Insulin resistance and sympathetic function in high spinal cord injury

Objective: Cardiovascular disease (CVD) is today one of the main causes of death and affects spinal cord injured (SCI) earlier than able-bodied. Risk factors for CVD, such as decreased glucose tolerance, insulin resistance and increased fat mass, are all reported among SCI subjects and may be related to changes in sympathetic nervous system (SNS) function. Methods: In order to test our hypothesis of a relationship between metabolic disturbances and alterations in SNS function, glucose and adipose tissue metabolism was investigated by the hyperinsulinaemic normoglycaemic clamp and microdialysis. Body composition was determined by DEXA-scanning. The SNS function was evaluated in total body as well as above and below lesion level by radiolabelled noradrenaline (NA) isotope dilution technique. A 24 h continuous plasma-NA monitoring was performed in seven SCI subjects. Results: Following an oral glucose load the SCI group demonstrated normal glucose tolerance but impaired insulin sensitivity with a maximum insulin value of 83 mU.1(-1) in SCI compared to 50 in siblings, while adipose tissue metabolism was normal compared tb siblings. Fat tissue mass constituted 34% of body mass in SCI group compared to 21% in weight-matched controls.
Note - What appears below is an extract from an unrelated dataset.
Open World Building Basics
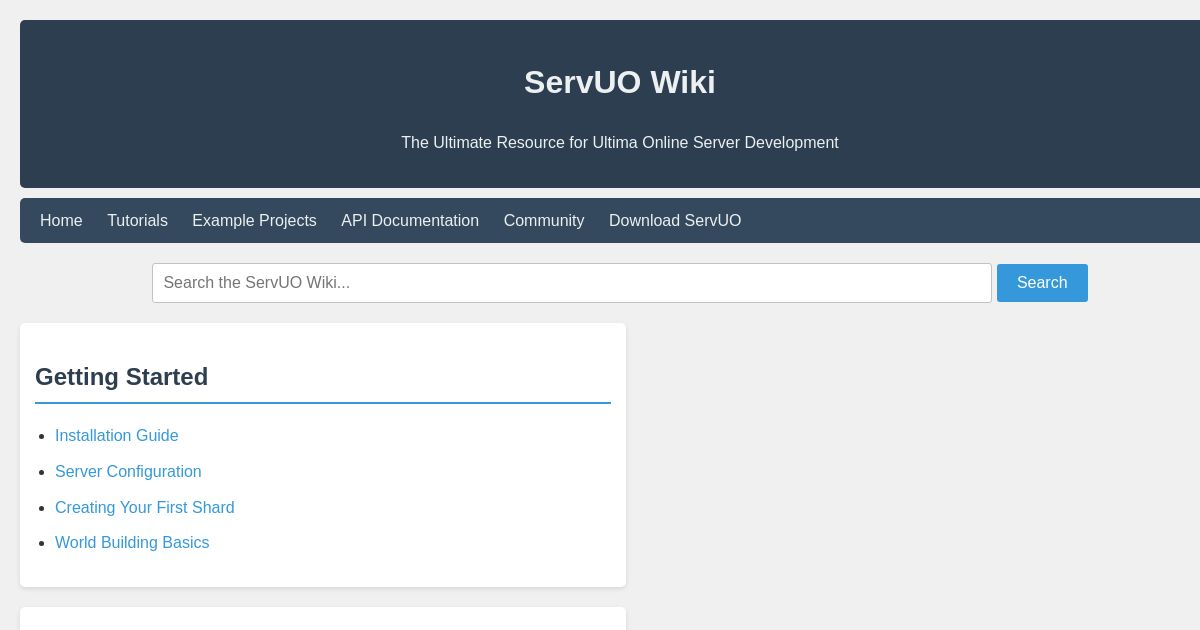The height and width of the screenshot is (630, 1200). 132,543
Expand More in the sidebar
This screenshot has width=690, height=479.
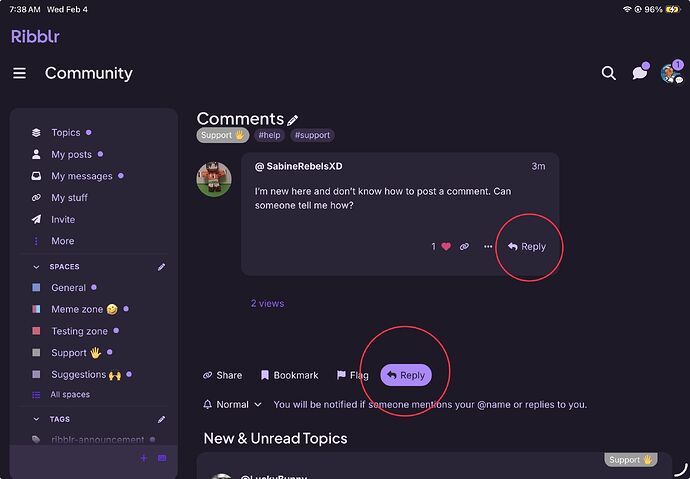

Peripheral afferent activation resulted in increased blood pressure, decreased heart rate and reduction in muscle and skin blood flow. Furthermore, lipolysis below lesion level was activated by peripheral stimulation (89-135 mu mol.l(-1)), The 24 h continuous monitoring revealed p-NA levels > 1.40 nmol.l(-1) sufficient to induce lipolysis in 20% of the registrations. NA spillover below lesion level increased substantially following peripheral afferent stimulation (0.06-0.90 pmol.min.(-1).100 g(-1)), whereas spillover above lesion level increased during central activation. Conclusions: We found signs of decreased insulin sensitivity and increased fat tissue mass. Peripheral activation of SNS was visualised in the SCI group by increased transmitter spillover as well as increased lipolysis and vasoconstriction. The diurnal registration of NA levels indicated frequent episodes of peripheral sympathetic activation in the group. This may compensate for the inability of central activation of SNS and may contribute to maintain lipolysis activity as well as to generate insulin resistance in the group.